Stored data
>>>

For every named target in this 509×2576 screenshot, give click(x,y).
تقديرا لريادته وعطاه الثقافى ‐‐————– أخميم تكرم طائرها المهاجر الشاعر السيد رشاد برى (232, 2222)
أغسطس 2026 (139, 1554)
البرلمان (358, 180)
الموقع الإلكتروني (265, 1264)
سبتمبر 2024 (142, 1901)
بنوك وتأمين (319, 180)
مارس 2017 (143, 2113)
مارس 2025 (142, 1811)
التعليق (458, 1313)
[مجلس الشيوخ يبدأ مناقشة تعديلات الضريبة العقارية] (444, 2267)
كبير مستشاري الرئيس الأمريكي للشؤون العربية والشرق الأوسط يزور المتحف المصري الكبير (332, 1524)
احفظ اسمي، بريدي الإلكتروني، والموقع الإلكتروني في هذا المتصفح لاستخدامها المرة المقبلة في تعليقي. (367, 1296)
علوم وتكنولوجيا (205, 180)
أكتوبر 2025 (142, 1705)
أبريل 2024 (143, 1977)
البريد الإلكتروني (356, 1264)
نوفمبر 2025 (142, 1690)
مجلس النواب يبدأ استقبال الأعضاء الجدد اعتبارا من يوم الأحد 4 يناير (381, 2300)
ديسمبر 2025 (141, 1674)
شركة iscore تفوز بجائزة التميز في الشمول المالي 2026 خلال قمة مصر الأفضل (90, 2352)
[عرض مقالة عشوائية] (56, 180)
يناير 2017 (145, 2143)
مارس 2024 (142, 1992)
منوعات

<<<

Exercise instructions: Return every record in full, word for word.

Answer for this exercise:
For every named target in this 509×2576 screenshot, give click(x,y).
تقديرا لريادته وعطاه الثقافى ‐‐————– أخميم تكرم طائرها المهاجر الشاعر السيد رشاد برى (232, 2222)
أغسطس 2026 (139, 1554)
البرلمان (358, 180)
الموقع الإلكتروني (265, 1264)
سبتمبر 2024 (142, 1901)
بنوك وتأمين (319, 180)
مارس 2017 (143, 2113)
مارس 2025 (142, 1811)
التعليق (458, 1313)
[مجلس الشيوخ يبدأ مناقشة تعديلات الضريبة العقارية] (444, 2267)
كبير مستشاري الرئيس الأمريكي للشؤون العربية والشرق الأوسط يزور المتحف المصري الكبير (332, 1524)
احفظ اسمي، بريدي الإلكتروني، والموقع الإلكتروني في هذا المتصفح لاستخدامها المرة المقبلة في تعليقي. (367, 1296)
علوم وتكنولوجيا (205, 180)
أكتوبر 2025 (142, 1705)
أبريل 2024 (143, 1977)
البريد الإلكتروني (356, 1264)
نوفمبر 2025 (142, 1690)
مجلس النواب يبدأ استقبال الأعضاء الجدد اعتبارا من يوم الأحد 4 يناير (381, 2300)
ديسمبر 2025 (141, 1674)
شركة iscore تفوز بجائزة التميز في الشمول المالي 2026 خلال قمة مصر الأفضل (90, 2352)
[عرض مقالة عشوائية] (56, 180)
يناير 2017 (145, 2143)
مارس 2024 (142, 1992)
منوعات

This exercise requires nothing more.